Queer of the Night

queerofthenightSo you have sung the Queen of the Night exactly 2,327 times; high Fs and all, and you are sick to death of it and the Misogyny it rode in on.  What do you do?  Well, obvs you create a one woman show that teeters between mocking opera stereotypes of women and something much darker.  At least that’s what Teiya Kasahara did as part of Tapestry Opera’s Tap This: A Queerated Opera Series presented in conjunction with Pride.

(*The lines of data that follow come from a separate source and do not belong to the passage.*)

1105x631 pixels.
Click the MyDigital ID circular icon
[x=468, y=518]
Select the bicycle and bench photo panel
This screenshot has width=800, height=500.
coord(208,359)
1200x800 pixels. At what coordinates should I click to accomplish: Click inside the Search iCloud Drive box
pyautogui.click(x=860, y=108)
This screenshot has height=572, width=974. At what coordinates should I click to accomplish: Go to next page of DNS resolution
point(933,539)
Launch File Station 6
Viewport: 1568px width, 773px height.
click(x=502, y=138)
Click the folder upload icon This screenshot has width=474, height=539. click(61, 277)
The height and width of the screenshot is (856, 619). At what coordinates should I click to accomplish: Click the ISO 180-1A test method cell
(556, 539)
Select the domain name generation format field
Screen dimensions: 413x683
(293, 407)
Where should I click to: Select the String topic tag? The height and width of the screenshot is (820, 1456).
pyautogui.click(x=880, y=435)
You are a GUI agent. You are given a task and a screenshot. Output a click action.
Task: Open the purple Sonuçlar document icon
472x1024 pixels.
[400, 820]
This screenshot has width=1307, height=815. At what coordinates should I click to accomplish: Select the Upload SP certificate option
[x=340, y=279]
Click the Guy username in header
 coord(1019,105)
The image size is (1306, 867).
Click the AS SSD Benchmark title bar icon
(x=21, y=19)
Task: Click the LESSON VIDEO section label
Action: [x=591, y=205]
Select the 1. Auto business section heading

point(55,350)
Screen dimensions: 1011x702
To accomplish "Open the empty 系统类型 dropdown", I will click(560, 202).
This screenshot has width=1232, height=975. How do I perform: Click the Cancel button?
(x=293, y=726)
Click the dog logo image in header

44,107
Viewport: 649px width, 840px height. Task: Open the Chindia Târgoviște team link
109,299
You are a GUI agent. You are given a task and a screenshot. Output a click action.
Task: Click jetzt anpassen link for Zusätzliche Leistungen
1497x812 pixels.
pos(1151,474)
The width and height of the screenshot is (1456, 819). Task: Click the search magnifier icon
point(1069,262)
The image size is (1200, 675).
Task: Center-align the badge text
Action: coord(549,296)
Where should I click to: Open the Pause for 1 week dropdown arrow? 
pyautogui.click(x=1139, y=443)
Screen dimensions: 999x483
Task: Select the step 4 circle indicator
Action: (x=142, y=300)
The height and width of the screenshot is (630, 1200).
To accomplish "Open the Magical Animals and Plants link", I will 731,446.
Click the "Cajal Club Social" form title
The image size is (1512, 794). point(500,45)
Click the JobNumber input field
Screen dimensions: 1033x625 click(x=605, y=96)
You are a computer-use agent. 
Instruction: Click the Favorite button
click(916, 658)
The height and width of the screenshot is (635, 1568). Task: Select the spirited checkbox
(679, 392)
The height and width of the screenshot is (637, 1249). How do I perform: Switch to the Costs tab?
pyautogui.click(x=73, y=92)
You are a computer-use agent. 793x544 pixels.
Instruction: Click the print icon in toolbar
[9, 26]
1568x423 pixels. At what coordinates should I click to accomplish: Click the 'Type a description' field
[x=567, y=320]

So our favourite inked butch dyke coloratura comes on in a foofy dress complete with Dollarama coronet and wand and starts to sing the heck out of that aria – you know, the one they sing at weddings.  But then it rapidly morphs into a diatribe; first in German, then in heavily accented English, about the role, how women are portrayed in opera, occasionally veering into how women; sopranos in particular, are seen/treated in the opera world(*) before switching up into dress pants and a wing collared shirt with studs (despite pianist David Eliakis’ increasingly frantic pleas of “no pants”).  Along the way there are jokes, some killer singing and some very sharp reminders of what it’s like to be a strong, athletic, queer woman in a world that expects its sopranos to behave as if they are romantically dying of TB on-stage and off.  It’s a very moving and rather disturbing 45 minutes that I really can’t do full justice to.  It’s a very brave show and  I hope Teiya puts it on again.  More people need to see it.

(*)It’s odd that it should come just after I first encountered Kiri Te Kanawa live for surely few sopranos have been as sexually objectified.  I don’t know how many people remember Bernard Levin’s Times column written after her ROH debut in 1971 but it’s probably the only time the Thunderer was printed using drool.